The full listing below must be printed exactly, word for word.
____ Records for the exercise
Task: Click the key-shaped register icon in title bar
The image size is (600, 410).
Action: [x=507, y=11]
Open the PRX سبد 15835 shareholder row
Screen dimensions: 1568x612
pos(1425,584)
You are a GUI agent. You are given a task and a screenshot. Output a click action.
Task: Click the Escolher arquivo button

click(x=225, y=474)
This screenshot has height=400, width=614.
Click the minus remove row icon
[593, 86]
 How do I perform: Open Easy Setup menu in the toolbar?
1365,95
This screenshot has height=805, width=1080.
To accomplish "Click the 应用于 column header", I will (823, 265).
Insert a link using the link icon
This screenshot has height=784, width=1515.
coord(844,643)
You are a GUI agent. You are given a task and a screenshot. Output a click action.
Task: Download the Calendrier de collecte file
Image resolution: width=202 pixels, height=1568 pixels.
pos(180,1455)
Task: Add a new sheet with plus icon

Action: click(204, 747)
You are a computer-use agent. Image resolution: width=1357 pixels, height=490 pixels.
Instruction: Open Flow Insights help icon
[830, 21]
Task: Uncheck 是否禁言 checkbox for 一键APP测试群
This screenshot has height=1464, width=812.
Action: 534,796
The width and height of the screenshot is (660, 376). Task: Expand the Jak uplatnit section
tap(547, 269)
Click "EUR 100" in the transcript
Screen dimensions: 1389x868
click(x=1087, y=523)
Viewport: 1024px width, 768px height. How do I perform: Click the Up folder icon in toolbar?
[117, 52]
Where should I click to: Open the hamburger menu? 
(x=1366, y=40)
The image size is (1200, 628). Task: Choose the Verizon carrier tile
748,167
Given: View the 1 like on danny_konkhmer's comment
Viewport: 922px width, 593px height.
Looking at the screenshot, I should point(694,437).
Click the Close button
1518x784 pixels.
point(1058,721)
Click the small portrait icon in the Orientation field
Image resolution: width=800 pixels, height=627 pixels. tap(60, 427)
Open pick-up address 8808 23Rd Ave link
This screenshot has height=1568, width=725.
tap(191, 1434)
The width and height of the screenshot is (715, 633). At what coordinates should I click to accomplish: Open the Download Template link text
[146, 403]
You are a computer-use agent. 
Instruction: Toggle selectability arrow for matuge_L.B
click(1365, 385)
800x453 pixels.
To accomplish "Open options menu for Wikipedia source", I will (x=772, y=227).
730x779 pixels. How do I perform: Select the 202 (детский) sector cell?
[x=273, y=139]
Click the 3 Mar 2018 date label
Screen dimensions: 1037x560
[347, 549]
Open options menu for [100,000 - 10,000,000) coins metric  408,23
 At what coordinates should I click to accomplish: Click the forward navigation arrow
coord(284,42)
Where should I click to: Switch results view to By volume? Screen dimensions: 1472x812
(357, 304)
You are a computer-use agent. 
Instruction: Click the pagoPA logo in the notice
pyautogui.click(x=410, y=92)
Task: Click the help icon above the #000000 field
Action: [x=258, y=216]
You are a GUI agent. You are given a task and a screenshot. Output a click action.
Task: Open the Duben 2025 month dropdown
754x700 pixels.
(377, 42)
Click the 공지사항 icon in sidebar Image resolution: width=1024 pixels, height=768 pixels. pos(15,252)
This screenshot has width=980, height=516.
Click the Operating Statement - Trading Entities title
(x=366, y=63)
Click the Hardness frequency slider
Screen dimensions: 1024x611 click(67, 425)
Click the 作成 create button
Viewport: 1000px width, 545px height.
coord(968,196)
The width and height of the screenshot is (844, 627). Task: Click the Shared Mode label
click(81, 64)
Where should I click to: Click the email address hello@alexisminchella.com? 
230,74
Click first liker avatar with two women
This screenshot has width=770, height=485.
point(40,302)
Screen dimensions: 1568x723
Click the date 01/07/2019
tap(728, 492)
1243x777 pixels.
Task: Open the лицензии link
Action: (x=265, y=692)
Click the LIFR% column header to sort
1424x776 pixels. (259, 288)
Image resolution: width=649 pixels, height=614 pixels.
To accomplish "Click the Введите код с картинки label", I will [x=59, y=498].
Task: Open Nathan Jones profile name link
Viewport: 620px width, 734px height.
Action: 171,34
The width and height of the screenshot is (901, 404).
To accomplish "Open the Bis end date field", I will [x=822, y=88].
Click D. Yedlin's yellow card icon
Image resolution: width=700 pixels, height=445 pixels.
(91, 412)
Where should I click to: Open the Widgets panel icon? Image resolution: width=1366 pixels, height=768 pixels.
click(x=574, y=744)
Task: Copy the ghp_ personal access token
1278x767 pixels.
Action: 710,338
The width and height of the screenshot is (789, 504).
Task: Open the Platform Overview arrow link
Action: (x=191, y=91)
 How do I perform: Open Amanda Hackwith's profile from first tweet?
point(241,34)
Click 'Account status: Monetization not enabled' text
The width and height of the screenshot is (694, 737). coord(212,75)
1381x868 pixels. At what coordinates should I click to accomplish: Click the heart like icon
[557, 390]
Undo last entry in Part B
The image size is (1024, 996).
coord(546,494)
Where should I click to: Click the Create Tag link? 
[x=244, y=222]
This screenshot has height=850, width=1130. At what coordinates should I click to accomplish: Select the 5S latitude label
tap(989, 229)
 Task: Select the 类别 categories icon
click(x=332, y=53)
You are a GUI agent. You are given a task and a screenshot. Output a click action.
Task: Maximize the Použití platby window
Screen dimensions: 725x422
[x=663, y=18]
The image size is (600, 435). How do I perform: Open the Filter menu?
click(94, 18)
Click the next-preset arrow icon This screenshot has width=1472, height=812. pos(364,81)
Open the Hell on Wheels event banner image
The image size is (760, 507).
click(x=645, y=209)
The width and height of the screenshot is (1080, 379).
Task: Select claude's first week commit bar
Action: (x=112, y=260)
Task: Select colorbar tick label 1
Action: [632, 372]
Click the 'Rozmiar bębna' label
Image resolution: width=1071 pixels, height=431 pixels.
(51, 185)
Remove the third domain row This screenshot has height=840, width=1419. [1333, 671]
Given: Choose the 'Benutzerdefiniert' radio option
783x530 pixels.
________
> [Solved exercise]
Task: Click the key-shaped register icon in title bar
The image size is (600, 410).
Action: [x=507, y=11]
Open the PRX سبد 15835 shareholder row
Screen dimensions: 1568x612
pos(1425,584)
You are a GUI agent. You are given a task and a screenshot. Output a click action.
Task: Click the Escolher arquivo button

click(x=225, y=474)
This screenshot has height=400, width=614.
Click the minus remove row icon
[593, 86]
 How do I perform: Open Easy Setup menu in the toolbar?
1365,95
This screenshot has height=805, width=1080.
To accomplish "Click the 应用于 column header", I will (823, 265).
Insert a link using the link icon
This screenshot has height=784, width=1515.
coord(844,643)
You are a GUI agent. You are given a task and a screenshot. Output a click action.
Task: Download the Calendrier de collecte file
Image resolution: width=202 pixels, height=1568 pixels.
pos(180,1455)
Task: Add a new sheet with plus icon

Action: click(204, 747)
You are a computer-use agent. Image resolution: width=1357 pixels, height=490 pixels.
Instruction: Open Flow Insights help icon
[830, 21]
Task: Uncheck 是否禁言 checkbox for 一键APP测试群
This screenshot has height=1464, width=812.
Action: 534,796
The width and height of the screenshot is (660, 376). Task: Expand the Jak uplatnit section
tap(547, 269)
Click "EUR 100" in the transcript
Screen dimensions: 1389x868
click(x=1087, y=523)
Viewport: 1024px width, 768px height. How do I perform: Click the Up folder icon in toolbar?
[117, 52]
Where should I click to: Open the hamburger menu? 
(x=1366, y=40)
The image size is (1200, 628). Task: Choose the Verizon carrier tile
748,167
Given: View the 1 like on danny_konkhmer's comment
Viewport: 922px width, 593px height.
Looking at the screenshot, I should point(694,437).
Click the Close button
1518x784 pixels.
point(1058,721)
Click the small portrait icon in the Orientation field
Image resolution: width=800 pixels, height=627 pixels. tap(60, 427)
Open pick-up address 8808 23Rd Ave link
This screenshot has height=1568, width=725.
tap(191, 1434)
The width and height of the screenshot is (715, 633). At what coordinates should I click to accomplish: Open the Download Template link text
[146, 403]
You are a computer-use agent. 
Instruction: Toggle selectability arrow for matuge_L.B
click(1365, 385)
800x453 pixels.
To accomplish "Open options menu for Wikipedia source", I will (x=772, y=227).
730x779 pixels. How do I perform: Select the 202 (детский) sector cell?
[x=273, y=139]
Click the 3 Mar 2018 date label
Screen dimensions: 1037x560
[347, 549]
Open options menu for [100,000 - 10,000,000) coins metric  408,23
 At what coordinates should I click to accomplish: Click the forward navigation arrow
coord(284,42)
Where should I click to: Switch results view to By volume? Screen dimensions: 1472x812
(357, 304)
You are a computer-use agent. 
Instruction: Click the pagoPA logo in the notice
pyautogui.click(x=410, y=92)
Task: Click the help icon above the #000000 field
Action: [x=258, y=216]
You are a GUI agent. You are given a task and a screenshot. Output a click action.
Task: Open the Duben 2025 month dropdown
754x700 pixels.
(377, 42)
Click the 공지사항 icon in sidebar Image resolution: width=1024 pixels, height=768 pixels. pos(15,252)
This screenshot has width=980, height=516.
Click the Operating Statement - Trading Entities title
(x=366, y=63)
Click the Hardness frequency slider
Screen dimensions: 1024x611 click(67, 425)
Click the 作成 create button
Viewport: 1000px width, 545px height.
coord(968,196)
The width and height of the screenshot is (844, 627). Task: Click the Shared Mode label
click(81, 64)
Where should I click to: Click the email address hello@alexisminchella.com? 
230,74
Click first liker avatar with two women
This screenshot has width=770, height=485.
point(40,302)
Screen dimensions: 1568x723
Click the date 01/07/2019
tap(728, 492)
1243x777 pixels.
Task: Open the лицензии link
Action: (x=265, y=692)
Click the LIFR% column header to sort
1424x776 pixels. (259, 288)
Image resolution: width=649 pixels, height=614 pixels.
To accomplish "Click the Введите код с картинки label", I will [x=59, y=498].
Task: Open Nathan Jones profile name link
Viewport: 620px width, 734px height.
Action: 171,34
The width and height of the screenshot is (901, 404).
To accomplish "Open the Bis end date field", I will [x=822, y=88].
Click D. Yedlin's yellow card icon
Image resolution: width=700 pixels, height=445 pixels.
(91, 412)
Where should I click to: Open the Widgets panel icon? Image resolution: width=1366 pixels, height=768 pixels.
click(x=574, y=744)
Task: Copy the ghp_ personal access token
1278x767 pixels.
Action: 710,338
The width and height of the screenshot is (789, 504).
Task: Open the Platform Overview arrow link
Action: (x=191, y=91)
 How do I perform: Open Amanda Hackwith's profile from first tweet?
point(241,34)
Click 'Account status: Monetization not enabled' text
The width and height of the screenshot is (694, 737). coord(212,75)
1381x868 pixels. At what coordinates should I click to accomplish: Click the heart like icon
[557, 390]
Undo last entry in Part B
The image size is (1024, 996).
coord(546,494)
Where should I click to: Click the Create Tag link? 
[x=244, y=222]
This screenshot has height=850, width=1130. At what coordinates should I click to accomplish: Select the 5S latitude label
tap(989, 229)
 Task: Select the 类别 categories icon
click(x=332, y=53)
You are a GUI agent. You are given a task and a screenshot. Output a click action.
Task: Maximize the Použití platby window
Screen dimensions: 725x422
[x=663, y=18]
The image size is (600, 435). How do I perform: Open the Filter menu?
click(94, 18)
Click the next-preset arrow icon This screenshot has width=1472, height=812. pos(364,81)
Open the Hell on Wheels event banner image
The image size is (760, 507).
click(x=645, y=209)
The width and height of the screenshot is (1080, 379).
Task: Select claude's first week commit bar
Action: (x=112, y=260)
Task: Select colorbar tick label 1
Action: [632, 372]
Click the 'Rozmiar bębna' label
Image resolution: width=1071 pixels, height=431 pixels.
(51, 185)
Remove the third domain row This screenshot has height=840, width=1419. [1333, 671]
Given: Choose the 'Benutzerdefiniert' radio option
783x530 pixels.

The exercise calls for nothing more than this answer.